* **WORK REQUEST**: Set down each line of the data exactly, but not the pictures.

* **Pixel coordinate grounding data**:

((

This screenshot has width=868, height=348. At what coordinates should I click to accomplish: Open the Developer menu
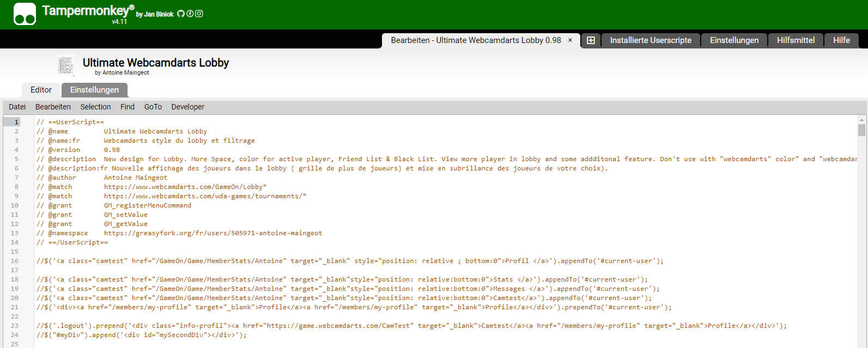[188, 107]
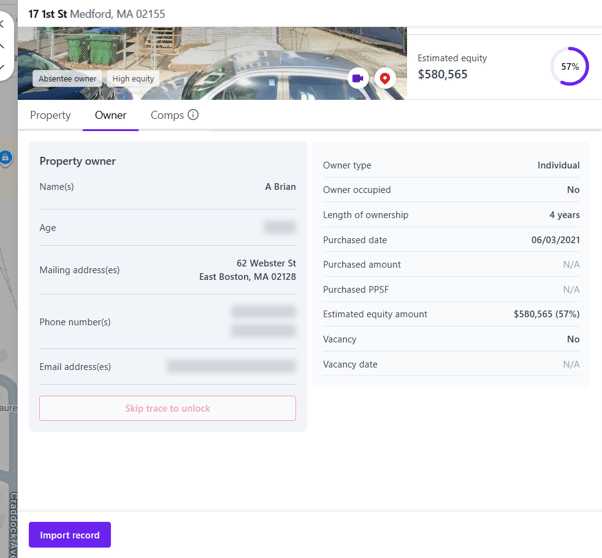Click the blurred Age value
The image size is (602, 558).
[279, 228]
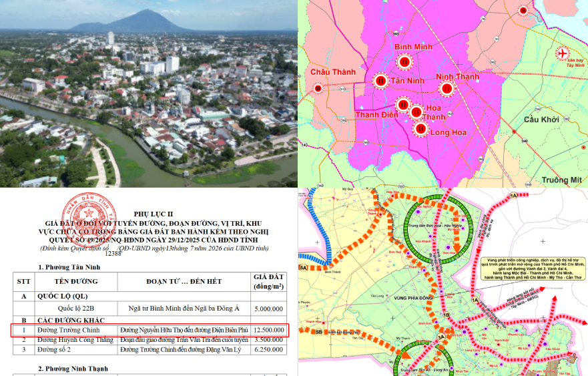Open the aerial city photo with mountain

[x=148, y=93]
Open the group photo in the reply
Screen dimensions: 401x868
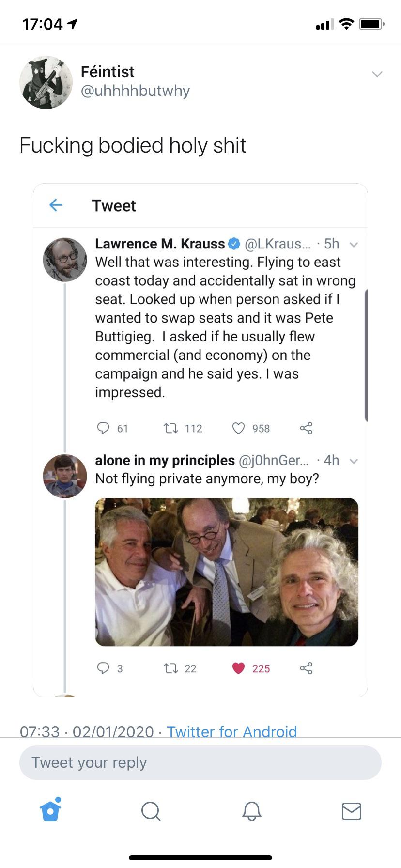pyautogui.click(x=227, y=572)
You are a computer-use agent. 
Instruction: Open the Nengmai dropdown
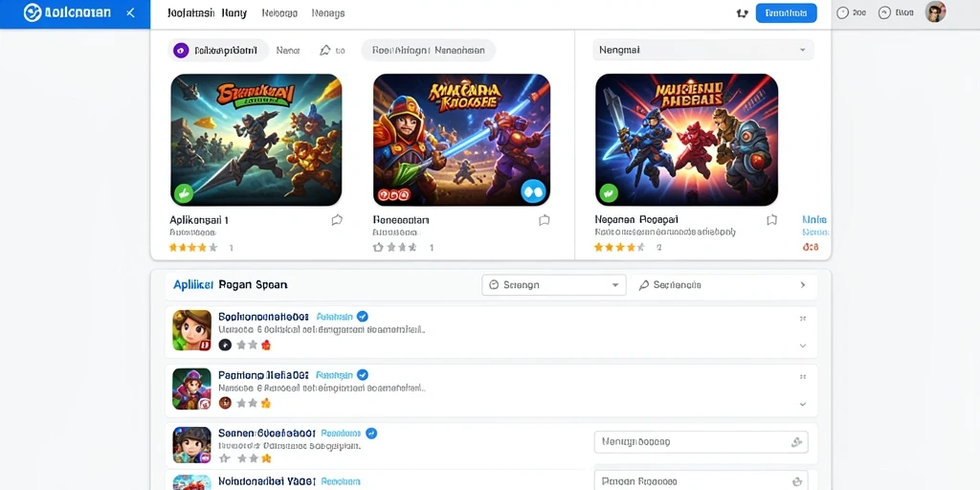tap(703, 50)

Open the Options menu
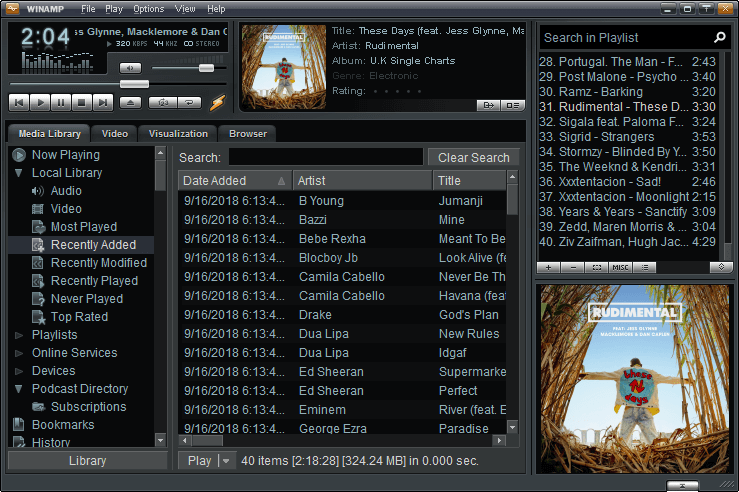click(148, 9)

))

* **TASK RESULT**:
This screenshot has width=868, height=348. At what coordinates should I click to accomplish: Open the Developer menu
[188, 107]
Click the blurred Age value
The image size is (602, 558).
[279, 228]
Open the aerial city photo with mountain

[x=148, y=93]
Open the group photo in the reply
Screen dimensions: 401x868
pyautogui.click(x=227, y=572)
You are a computer-use agent. 
Instruction: Open the Nengmai dropdown
tap(703, 50)

Open the Options menu
click(148, 9)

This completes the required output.